North State Journal’s 100 in 100 series will showcase the best athlete from each of North Carolina’s 100 counties. From Alamance to Yancey, each county will feature one athlete who stands above the rest. Some will be obvious choices, others controversial, but all of our choices are worthy of being recognized for their accomplishments — from the diamond and gridiron to racing ovals and the squared circle. You can see all the profiles as they’re unveiled here.
It would be inconceivable today for a consensus All-America tackle from a Power 5 school to turn down the opportunity to play pro football for a job in the business sector. But in 1958, that’s exactly what Tom Topping did when he decided to accept an offer to work for Roadway Express rather than become a member of the San Francisco 49ers, who had drafted him following his college career at Duke.
The average NFL salary was just under $7,000 per year at the time, so the decision made financial sense — especially since Topping went on to become president of the company.
Topping was just as successful on the athletic field as he was in the boardroom. He was a three-sport star at Roanoke Rapids High School, where he earned all-conference honors in both basketball and football and all-state recognition in football on his way to winning the Sam Owen Athletic Award as the overall sports MVP of his senior class of 1953.
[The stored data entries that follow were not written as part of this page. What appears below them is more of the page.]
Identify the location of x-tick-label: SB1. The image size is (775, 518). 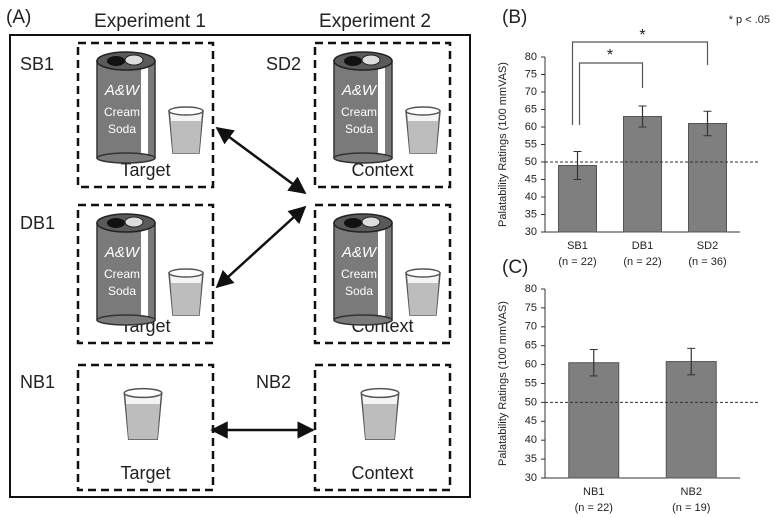
(578, 246).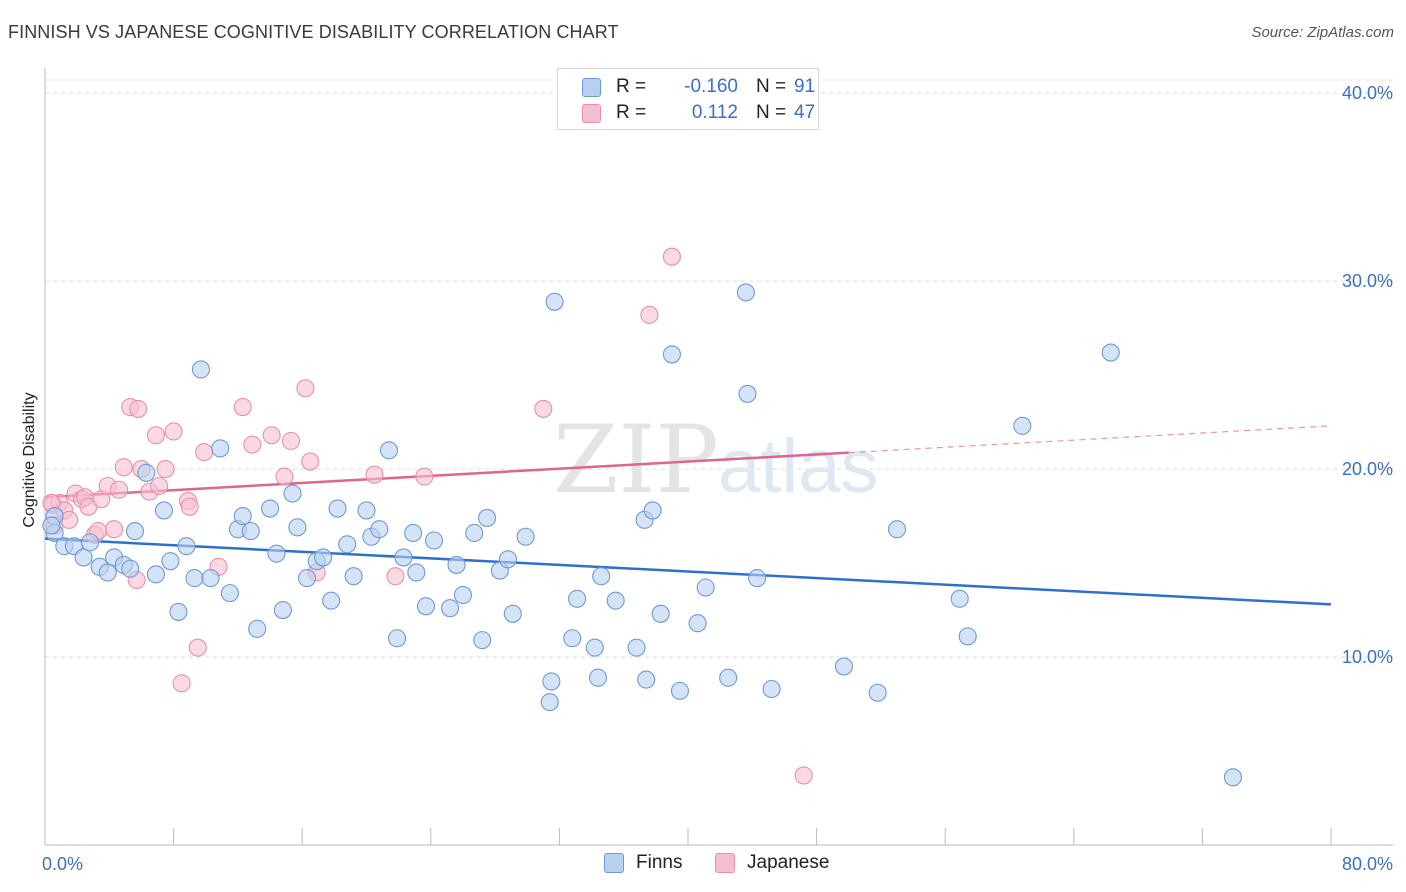  I want to click on watermark: ZIP atlas, so click(716, 460).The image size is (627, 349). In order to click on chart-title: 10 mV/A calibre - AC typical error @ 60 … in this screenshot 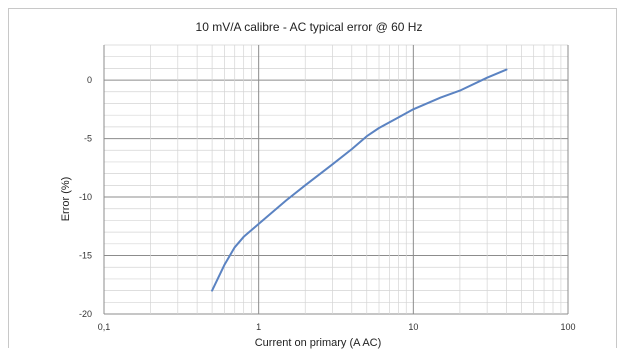, I will do `click(310, 27)`.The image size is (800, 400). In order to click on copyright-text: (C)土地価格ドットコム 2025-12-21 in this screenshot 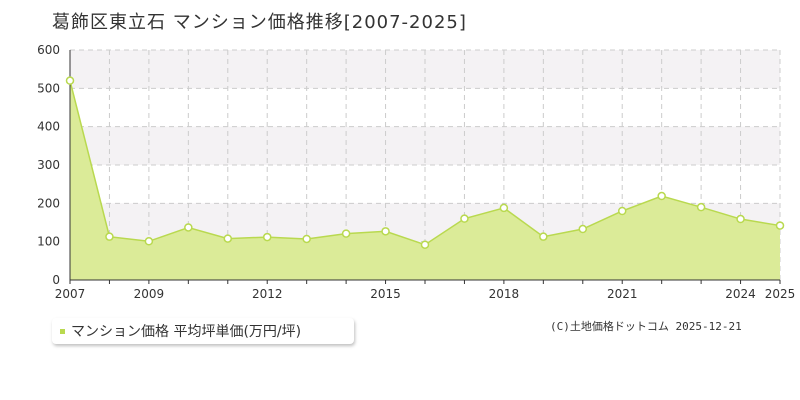, I will do `click(646, 326)`. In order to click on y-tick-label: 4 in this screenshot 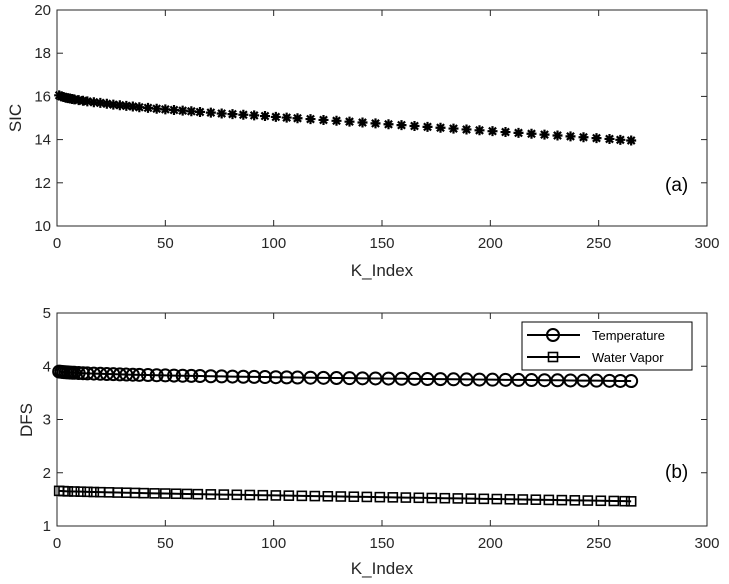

In his first varsity season with Duke, as a sophomore in 1955, he helped the Blue Devils to a 7-2-1 record and a share of the ACC championship with Maryland. As a senior in 1957, he was named Most Valuable Player on a team that got off to a 5-0 start, finished second in the conference and played in the Orange Bowl against Oklahoma.
Topping was a first-team All-ACC selection that season, earning mention on six different All-American teams along with an invitation to play in the Senior Bowl, an opportunity that led to him being drafted by the 49ers.
He was inducted into the Duke Athletics Hall of Fame in 1989, only a year before his death at the age of 55.